## Exercise instructions
Your task is to repeat the records exactly from the line containing "Portrait / Figure (579, 1883)" onward, through the final line.

(Stored data entries)
────

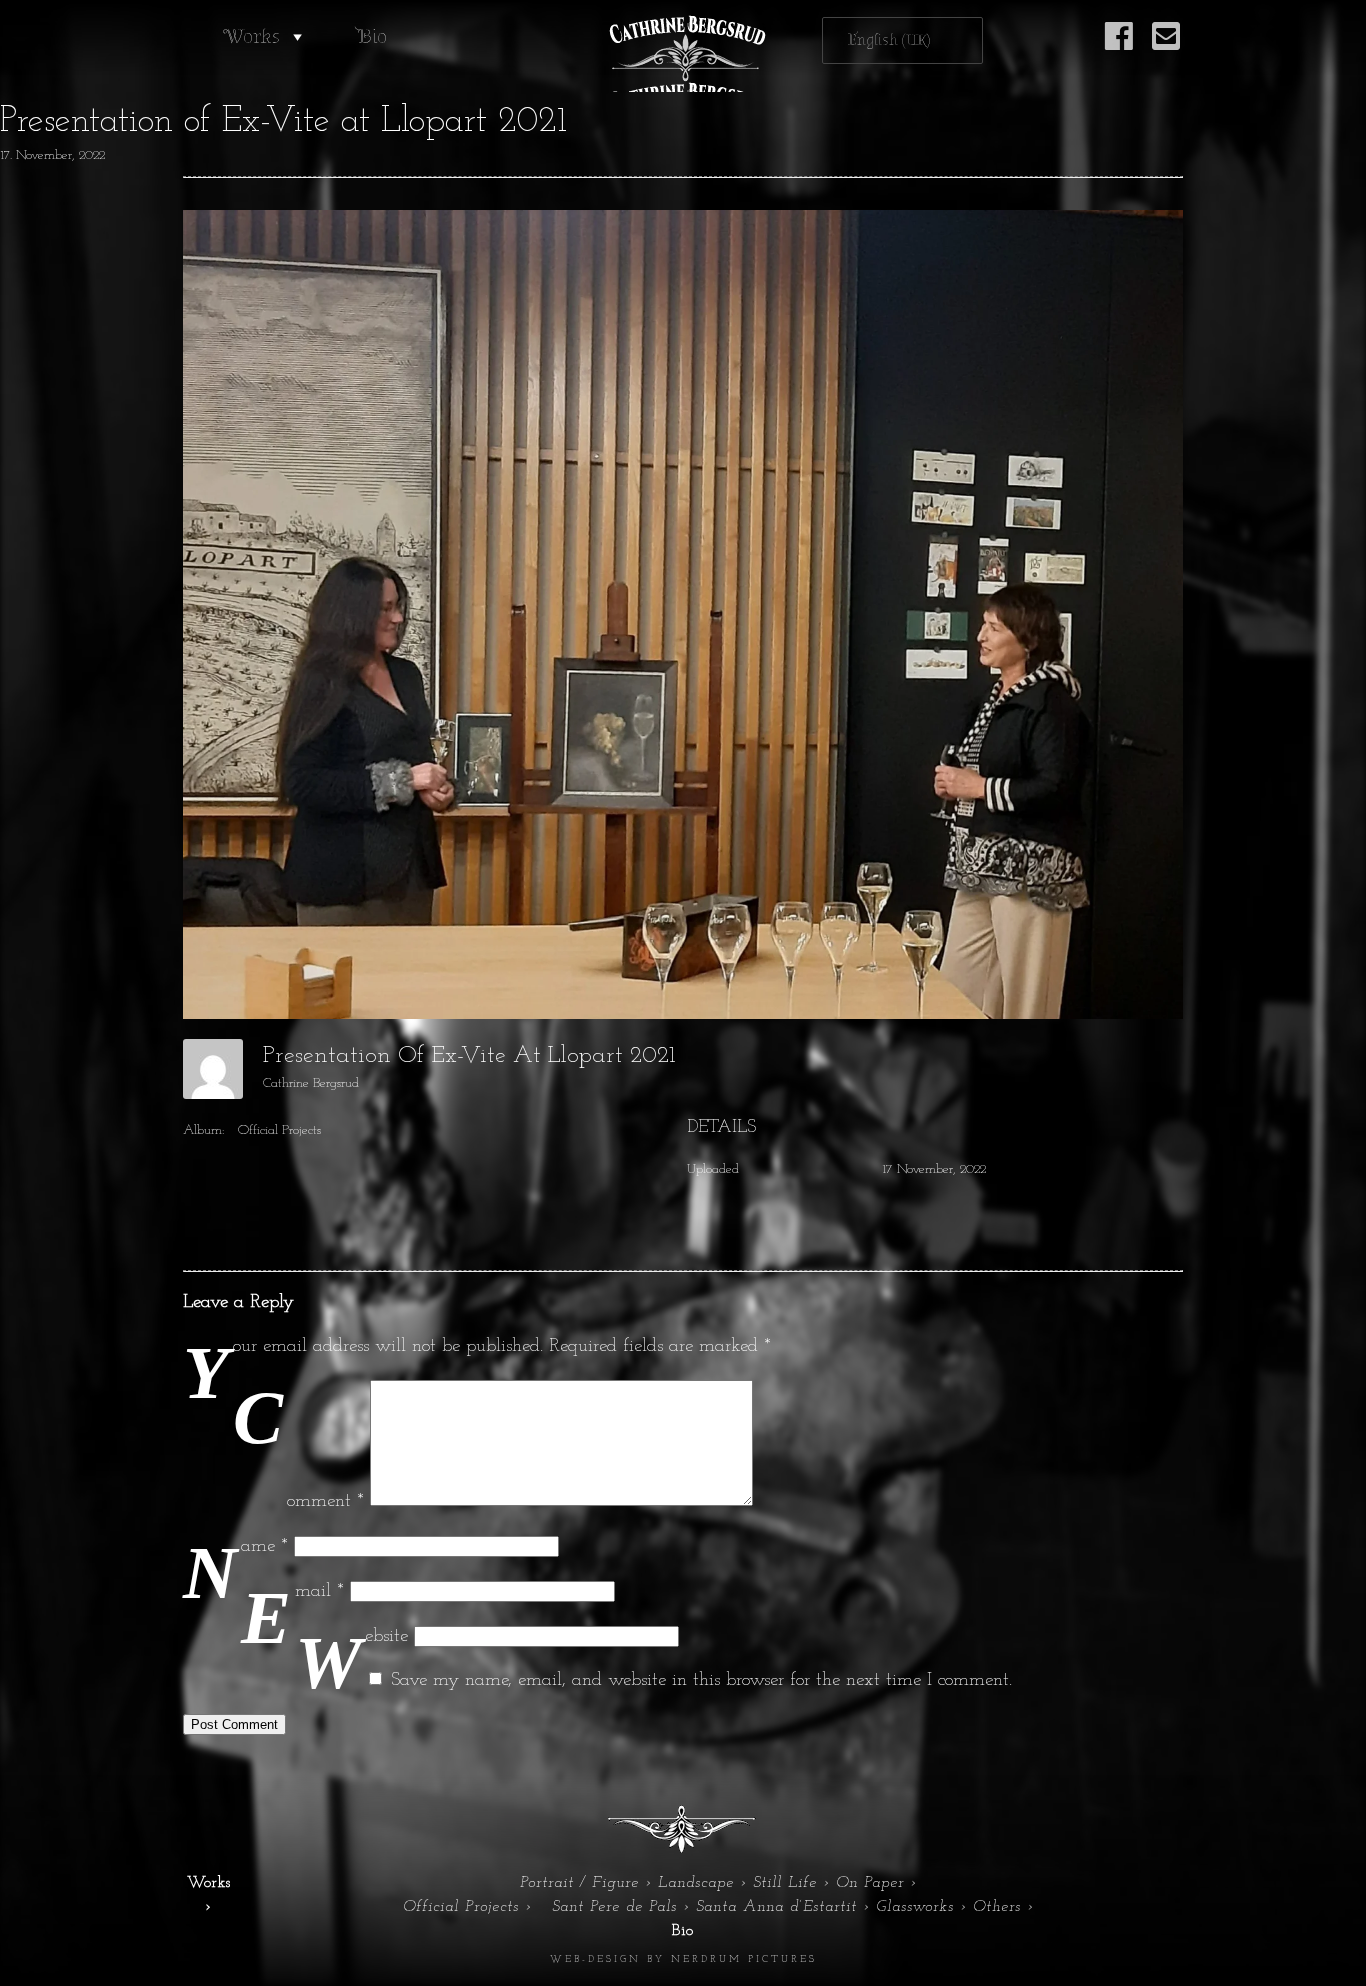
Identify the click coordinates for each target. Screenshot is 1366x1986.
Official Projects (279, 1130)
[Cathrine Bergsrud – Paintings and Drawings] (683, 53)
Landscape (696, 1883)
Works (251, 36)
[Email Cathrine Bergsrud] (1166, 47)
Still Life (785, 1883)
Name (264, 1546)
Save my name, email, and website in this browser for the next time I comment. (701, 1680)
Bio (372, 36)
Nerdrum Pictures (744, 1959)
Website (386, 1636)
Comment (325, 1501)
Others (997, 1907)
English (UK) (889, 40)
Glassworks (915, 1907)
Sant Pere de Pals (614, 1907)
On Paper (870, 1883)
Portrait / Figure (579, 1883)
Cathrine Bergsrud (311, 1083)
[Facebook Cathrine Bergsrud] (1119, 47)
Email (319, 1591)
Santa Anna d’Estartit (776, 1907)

────

## Task answer
Portrait / Figure (579, 1883)
Cathrine Bergsrud (311, 1083)
[Facebook Cathrine Bergsrud] (1119, 47)
Email (319, 1591)
Santa Anna d’Estartit (776, 1907)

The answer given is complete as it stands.